Last summer, Deadline released this balance-sheet (“participation statement”) detailing the alleged financial state of the corporate entity struck to run the Warner Bros movie “Harry Potter and The Order of the Phoenix.” The movie, which had grossed nearly $1B at the time, was nevertheless running $167M in the red. The losses are largely attributable to to prints and advertising/marketing — and, as many commenters on the original post point out, a major recipient of that marketing budget would have been Warner’s itself, in the guise of its other media divisions. Another culprit is high interest fees, though the film didn’t have outside financing, so Deadline speculates that the loan note was also held by Warner’s.
The original post holds this out as an example of why only a fool accepts “net-participation” compensation for work associated with a film, but I think this is also a great example of why all financial numbers released by the entertainment industry should be treated as fiction until proven otherwise. Especially piracy “loss” figures, alleged contributions to national GDP, and job creation numbers.
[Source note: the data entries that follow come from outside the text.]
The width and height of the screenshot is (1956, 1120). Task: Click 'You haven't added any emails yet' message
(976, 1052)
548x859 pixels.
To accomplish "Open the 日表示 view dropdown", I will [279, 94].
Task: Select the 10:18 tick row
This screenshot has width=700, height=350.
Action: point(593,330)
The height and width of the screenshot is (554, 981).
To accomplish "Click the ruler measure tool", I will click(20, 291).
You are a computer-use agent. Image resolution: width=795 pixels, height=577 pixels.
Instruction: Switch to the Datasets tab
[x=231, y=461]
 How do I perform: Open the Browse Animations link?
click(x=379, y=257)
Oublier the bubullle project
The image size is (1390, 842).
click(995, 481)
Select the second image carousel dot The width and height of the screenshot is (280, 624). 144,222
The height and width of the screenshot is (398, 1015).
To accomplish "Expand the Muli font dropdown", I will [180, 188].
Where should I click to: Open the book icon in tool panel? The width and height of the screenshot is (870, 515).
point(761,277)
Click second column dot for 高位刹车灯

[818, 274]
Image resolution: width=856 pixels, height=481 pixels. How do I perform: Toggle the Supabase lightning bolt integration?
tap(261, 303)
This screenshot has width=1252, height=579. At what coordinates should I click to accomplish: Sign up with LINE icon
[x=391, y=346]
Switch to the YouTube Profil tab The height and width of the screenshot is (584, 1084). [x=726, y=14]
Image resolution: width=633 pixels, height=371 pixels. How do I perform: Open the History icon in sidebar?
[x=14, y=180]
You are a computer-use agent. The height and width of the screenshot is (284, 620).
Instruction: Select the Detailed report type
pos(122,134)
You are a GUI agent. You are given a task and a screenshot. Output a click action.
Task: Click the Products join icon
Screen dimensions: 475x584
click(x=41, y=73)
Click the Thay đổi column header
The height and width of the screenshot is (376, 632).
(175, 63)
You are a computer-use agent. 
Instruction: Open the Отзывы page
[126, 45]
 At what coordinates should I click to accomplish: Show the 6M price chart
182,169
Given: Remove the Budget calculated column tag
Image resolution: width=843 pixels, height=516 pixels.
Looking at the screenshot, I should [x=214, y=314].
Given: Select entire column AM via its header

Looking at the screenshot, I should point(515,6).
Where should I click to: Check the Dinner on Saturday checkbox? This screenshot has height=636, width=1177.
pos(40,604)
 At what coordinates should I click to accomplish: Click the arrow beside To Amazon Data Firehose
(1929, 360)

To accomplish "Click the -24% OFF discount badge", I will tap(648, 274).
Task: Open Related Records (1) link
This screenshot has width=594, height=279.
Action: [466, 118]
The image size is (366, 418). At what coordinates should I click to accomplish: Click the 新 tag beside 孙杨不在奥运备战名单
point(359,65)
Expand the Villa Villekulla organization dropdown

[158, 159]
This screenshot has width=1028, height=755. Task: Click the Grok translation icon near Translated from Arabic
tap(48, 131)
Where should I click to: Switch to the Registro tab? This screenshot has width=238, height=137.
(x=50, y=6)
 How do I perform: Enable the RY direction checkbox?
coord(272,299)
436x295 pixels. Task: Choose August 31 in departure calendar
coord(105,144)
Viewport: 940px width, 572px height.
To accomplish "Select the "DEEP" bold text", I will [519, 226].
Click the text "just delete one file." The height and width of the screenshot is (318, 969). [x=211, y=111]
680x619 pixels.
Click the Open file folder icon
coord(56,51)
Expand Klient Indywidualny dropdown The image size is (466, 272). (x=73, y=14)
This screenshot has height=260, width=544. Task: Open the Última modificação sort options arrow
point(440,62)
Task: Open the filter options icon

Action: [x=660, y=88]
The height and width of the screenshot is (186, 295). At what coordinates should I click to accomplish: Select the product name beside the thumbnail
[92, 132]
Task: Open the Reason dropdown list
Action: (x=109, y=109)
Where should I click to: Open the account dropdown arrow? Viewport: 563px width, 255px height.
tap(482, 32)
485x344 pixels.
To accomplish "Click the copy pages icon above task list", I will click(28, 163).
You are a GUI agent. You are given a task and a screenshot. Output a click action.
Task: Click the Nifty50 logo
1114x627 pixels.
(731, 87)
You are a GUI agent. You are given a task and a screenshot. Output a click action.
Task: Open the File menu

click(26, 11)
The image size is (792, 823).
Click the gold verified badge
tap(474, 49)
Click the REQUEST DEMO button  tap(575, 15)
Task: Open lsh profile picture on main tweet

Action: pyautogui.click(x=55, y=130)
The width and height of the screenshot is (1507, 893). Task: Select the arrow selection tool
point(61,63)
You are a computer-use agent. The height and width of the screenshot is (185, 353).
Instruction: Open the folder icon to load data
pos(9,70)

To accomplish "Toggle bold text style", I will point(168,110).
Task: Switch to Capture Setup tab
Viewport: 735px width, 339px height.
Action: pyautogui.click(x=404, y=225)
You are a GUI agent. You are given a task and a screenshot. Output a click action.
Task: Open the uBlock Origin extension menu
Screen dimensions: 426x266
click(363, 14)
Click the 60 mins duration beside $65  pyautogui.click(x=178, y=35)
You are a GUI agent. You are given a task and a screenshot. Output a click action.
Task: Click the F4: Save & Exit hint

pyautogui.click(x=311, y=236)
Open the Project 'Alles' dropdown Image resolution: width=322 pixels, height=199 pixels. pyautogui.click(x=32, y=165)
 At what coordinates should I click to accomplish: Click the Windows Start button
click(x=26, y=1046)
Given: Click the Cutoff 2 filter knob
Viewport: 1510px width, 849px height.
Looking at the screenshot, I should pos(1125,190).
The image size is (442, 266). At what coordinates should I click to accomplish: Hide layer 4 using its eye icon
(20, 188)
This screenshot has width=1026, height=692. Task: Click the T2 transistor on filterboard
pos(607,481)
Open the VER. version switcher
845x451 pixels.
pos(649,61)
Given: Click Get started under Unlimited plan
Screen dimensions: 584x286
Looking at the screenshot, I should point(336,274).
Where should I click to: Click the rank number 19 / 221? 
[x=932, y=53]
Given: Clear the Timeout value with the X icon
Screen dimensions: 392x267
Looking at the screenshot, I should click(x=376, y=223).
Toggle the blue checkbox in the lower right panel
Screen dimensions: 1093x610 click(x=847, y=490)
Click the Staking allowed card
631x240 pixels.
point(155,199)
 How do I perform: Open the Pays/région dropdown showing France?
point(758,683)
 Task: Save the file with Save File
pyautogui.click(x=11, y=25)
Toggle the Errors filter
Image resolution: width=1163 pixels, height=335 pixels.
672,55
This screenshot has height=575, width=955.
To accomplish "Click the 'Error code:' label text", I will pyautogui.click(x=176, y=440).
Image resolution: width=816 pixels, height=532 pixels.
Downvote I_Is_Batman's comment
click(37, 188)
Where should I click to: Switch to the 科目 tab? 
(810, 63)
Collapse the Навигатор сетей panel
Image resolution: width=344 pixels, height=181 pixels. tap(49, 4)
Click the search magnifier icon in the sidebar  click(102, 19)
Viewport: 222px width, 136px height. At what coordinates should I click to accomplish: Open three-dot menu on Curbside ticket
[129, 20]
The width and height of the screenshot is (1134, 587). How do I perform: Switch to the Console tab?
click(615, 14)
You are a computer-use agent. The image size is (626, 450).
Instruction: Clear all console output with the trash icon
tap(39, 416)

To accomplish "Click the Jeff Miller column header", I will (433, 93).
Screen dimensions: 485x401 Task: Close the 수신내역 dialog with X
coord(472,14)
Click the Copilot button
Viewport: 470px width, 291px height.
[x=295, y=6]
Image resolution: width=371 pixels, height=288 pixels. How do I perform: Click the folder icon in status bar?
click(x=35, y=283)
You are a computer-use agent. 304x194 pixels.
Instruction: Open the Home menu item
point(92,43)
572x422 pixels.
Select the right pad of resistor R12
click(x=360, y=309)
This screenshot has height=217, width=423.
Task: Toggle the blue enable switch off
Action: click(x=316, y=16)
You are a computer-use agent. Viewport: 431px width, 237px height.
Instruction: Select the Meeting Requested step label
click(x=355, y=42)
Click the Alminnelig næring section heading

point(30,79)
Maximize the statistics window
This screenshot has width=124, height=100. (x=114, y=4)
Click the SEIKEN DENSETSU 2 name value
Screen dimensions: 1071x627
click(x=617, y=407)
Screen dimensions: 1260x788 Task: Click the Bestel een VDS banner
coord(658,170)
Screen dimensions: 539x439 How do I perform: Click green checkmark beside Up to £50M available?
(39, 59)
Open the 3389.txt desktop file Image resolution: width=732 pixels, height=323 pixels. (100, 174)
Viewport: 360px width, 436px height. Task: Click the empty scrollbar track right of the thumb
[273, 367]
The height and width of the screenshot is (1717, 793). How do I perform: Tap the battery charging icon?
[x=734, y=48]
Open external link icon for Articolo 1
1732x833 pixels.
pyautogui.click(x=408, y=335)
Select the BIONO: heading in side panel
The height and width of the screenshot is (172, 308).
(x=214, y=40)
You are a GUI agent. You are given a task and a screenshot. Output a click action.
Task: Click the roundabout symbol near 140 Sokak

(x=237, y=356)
As one dealmaker tells me: “If this is the fair definition of net profits, why do we continue to pretend and go through this charade? Judging by this, no movie is ever, ever going to go to pay off on net participants. It’s an illusion to make writers, and lower-level actors and filmmakers feel they have a stake in the game.”
And yet Warner Bros isn’t doing anything differently here than is done by every other studio. Clearly, nothing has changed since Art Buchwald successfully sued Paramount over the 1988 hit Coming to America when the subject of net participation was scrutinized, and a judge called studio accounting methods “unconscionable”.